もともとコードを書くのがとても苦手な私が、アイデア1つで積極的にコードを書くようになりました。
- コード生成効率: 1時間あたり100行 → 350行(250%向上)
- バグ発生率: 40%削減
- 機能実装時間: 70%短縮
- ドキュメント作成時間: 80%短縮
また、Kiroが提供するSPEC機能がClaudeCodeとの相性が良かったです。

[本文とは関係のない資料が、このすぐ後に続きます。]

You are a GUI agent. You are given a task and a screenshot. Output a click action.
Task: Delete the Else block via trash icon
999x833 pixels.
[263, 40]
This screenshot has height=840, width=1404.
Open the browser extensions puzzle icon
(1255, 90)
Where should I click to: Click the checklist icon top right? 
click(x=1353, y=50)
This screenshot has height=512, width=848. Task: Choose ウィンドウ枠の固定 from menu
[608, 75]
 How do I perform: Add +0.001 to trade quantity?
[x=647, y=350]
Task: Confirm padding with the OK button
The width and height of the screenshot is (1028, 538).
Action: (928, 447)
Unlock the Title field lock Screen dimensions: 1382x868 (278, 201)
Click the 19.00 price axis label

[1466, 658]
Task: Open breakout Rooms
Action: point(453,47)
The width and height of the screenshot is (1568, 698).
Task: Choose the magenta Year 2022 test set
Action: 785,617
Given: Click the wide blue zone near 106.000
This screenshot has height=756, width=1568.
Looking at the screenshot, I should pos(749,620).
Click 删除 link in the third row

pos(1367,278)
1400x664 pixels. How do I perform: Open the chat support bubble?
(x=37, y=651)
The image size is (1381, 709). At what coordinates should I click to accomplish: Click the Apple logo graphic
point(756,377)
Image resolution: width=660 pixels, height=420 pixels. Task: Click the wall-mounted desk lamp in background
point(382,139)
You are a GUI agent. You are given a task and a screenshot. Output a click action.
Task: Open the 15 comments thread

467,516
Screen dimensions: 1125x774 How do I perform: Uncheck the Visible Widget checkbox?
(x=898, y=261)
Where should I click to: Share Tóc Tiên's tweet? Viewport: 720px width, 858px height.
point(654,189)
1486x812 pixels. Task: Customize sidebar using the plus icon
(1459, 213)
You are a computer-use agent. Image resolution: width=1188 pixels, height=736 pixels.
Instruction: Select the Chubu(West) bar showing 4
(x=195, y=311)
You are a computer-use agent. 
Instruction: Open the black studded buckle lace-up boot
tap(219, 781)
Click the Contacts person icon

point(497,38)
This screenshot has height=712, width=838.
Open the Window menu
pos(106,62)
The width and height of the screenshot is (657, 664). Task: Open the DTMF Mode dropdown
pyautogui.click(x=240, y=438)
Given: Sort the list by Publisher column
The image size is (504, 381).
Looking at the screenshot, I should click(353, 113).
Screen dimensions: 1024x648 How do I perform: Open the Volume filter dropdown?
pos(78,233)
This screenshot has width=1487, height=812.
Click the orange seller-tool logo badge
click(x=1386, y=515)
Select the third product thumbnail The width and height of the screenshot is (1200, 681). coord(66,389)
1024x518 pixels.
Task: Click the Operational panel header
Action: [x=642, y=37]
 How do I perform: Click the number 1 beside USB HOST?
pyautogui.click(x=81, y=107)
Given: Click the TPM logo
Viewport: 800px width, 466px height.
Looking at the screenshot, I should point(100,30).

KiroのSPEC機能を使用して、要件定義、設計書、実装タスクを作成しました。これを人間がレビューし、Claude Codeに実装させるというのが良かったです。
AI駆動開発で変わったスキルセット
AIが多くの定型作業を肩代わりしてくれることで、開発者に求められるスキルも変化しました。
新たに重要になったスキル
- AI プロンプト設計: AIに的確な指示を出す「質問力」が非常に重要になります。まるでAIを「操る」ようなスキルです。
- AI 出力の評価・改善: AIが生成したコードが本当に正しいか、セキュリティ上の問題はないか、パフォーマンスはどうか、といった点を人間が最終的に判断し、修正する能力が不可欠です。
- アーキテクチャ設計: AIは部分的なコード生成は得意ですが、システム全体の設計や、複数の部品をどう組み合わせるかといった「大局的な視点」はまだ人間が担うべき領域です。
従来スキルの変化
- コーディングスキル: 「コードをゼロから書く」ことよりも、「AIが生成したコードを理解し、レビューし、改善する」ことに重点がシフトします。
- デバッグスキル: AIに効果的な質問をすることで、問題の原因特定がより迅速になります。